→ **Exercise directions**: Put the items into a numbered list, covering only the lines from the one containing "996x560 pixels." down to the one containing "coord(1046,391)", both included, and leave out blank lines.

→ **Data records**:
---------------
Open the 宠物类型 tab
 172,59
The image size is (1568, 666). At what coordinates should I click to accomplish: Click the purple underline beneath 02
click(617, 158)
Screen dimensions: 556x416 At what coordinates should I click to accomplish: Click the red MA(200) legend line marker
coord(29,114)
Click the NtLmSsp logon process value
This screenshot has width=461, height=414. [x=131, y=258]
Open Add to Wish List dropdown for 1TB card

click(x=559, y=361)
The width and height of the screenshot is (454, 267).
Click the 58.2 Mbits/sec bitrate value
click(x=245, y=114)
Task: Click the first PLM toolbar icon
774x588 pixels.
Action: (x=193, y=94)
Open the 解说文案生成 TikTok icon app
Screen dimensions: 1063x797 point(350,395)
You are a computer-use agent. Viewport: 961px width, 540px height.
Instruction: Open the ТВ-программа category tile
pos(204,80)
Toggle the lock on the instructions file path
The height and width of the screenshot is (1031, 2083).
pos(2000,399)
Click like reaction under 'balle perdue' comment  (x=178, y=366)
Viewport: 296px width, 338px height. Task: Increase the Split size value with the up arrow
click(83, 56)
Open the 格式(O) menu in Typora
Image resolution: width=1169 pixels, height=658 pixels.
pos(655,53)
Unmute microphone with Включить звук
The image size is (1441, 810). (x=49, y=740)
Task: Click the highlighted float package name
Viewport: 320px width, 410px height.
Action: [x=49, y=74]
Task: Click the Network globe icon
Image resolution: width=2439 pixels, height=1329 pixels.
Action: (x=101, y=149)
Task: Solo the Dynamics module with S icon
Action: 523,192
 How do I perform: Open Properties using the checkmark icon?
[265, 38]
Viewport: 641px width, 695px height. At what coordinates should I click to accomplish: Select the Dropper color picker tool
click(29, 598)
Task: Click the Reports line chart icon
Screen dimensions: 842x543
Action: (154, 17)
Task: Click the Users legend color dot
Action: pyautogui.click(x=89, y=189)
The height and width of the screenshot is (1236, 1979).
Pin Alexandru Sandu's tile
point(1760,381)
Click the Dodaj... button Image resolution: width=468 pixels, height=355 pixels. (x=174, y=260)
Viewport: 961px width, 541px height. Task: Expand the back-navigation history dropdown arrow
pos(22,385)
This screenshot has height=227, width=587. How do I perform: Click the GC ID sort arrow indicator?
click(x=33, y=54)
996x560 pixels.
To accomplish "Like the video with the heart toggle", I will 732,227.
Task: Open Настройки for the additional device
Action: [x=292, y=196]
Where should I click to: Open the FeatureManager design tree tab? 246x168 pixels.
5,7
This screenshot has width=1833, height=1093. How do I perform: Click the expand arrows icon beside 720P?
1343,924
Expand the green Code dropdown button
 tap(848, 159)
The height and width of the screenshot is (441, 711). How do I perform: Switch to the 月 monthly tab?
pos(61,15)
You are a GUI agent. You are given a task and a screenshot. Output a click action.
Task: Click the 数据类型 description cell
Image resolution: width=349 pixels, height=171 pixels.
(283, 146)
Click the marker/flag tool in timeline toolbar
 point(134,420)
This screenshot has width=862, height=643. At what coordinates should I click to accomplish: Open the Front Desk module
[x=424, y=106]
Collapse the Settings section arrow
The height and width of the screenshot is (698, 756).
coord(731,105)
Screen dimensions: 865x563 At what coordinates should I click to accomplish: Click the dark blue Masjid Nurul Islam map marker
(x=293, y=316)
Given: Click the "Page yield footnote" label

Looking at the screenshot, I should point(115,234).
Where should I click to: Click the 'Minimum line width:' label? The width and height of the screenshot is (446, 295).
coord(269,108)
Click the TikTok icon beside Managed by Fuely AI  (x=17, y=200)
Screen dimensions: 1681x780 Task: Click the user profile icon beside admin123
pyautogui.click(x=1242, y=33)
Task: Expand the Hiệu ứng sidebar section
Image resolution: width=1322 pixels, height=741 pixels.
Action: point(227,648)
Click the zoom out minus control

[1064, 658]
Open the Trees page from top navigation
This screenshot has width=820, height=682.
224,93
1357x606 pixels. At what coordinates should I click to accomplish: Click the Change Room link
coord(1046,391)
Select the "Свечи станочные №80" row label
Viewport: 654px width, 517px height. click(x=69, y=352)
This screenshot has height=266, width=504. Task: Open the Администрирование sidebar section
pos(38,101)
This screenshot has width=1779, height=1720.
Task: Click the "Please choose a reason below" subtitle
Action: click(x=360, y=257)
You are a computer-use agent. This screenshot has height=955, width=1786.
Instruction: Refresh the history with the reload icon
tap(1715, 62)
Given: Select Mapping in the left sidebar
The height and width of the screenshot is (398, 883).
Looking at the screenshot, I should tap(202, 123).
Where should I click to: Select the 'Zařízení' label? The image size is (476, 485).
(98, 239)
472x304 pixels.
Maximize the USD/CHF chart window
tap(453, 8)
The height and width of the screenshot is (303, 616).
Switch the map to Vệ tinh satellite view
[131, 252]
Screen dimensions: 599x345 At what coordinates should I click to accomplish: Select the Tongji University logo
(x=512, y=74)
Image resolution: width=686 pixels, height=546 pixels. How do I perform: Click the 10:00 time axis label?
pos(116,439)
---------------
→ **Solution**:
1. 996x560 pixels.
2. To accomplish "Like the video with the heart toggle", I will 732,227.
3. Task: Open Настройки for the additional device
4. Action: [x=292, y=196]
5. Where should I click to: Open the FeatureManager design tree tab? 246x168 pixels.
6. 5,7
7. This screenshot has width=1833, height=1093. How do I perform: Click the expand arrows icon beside 720P?
8. 1343,924
9. Expand the green Code dropdown button
10.  tap(848, 159)
11. The height and width of the screenshot is (441, 711). How do I perform: Switch to the 月 monthly tab?
12. pos(61,15)
13. You are a GUI agent. You are given a task and a screenshot. Output a click action.
14. Task: Click the 数据类型 description cell
15. Image resolution: width=349 pixels, height=171 pixels.
16. (283, 146)
17. Click the marker/flag tool in timeline toolbar
18.  point(134,420)
19. This screenshot has width=862, height=643. At what coordinates should I click to accomplish: Open the Front Desk module
20. [x=424, y=106]
21. Collapse the Settings section arrow
22. The height and width of the screenshot is (698, 756).
23. coord(731,105)
24. Screen dimensions: 865x563 At what coordinates should I click to accomplish: Click the dark blue Masjid Nurul Islam map marker
25. (x=293, y=316)
26. Given: Click the "Page yield footnote" label
27. Looking at the screenshot, I should point(115,234).
28. Where should I click to: Click the 'Minimum line width:' label? The width and height of the screenshot is (446, 295).
29. coord(269,108)
30. Click the TikTok icon beside Managed by Fuely AI  (x=17, y=200)
31. Screen dimensions: 1681x780 Task: Click the user profile icon beside admin123
32. pyautogui.click(x=1242, y=33)
33. Task: Expand the Hiệu ứng sidebar section
34. Image resolution: width=1322 pixels, height=741 pixels.
35. Action: point(227,648)
36. Click the zoom out minus control
37. [1064, 658]
38. Open the Trees page from top navigation
39. This screenshot has width=820, height=682.
40. 224,93
41. 1357x606 pixels. At what coordinates should I click to accomplish: Click the Change Room link
42. coord(1046,391)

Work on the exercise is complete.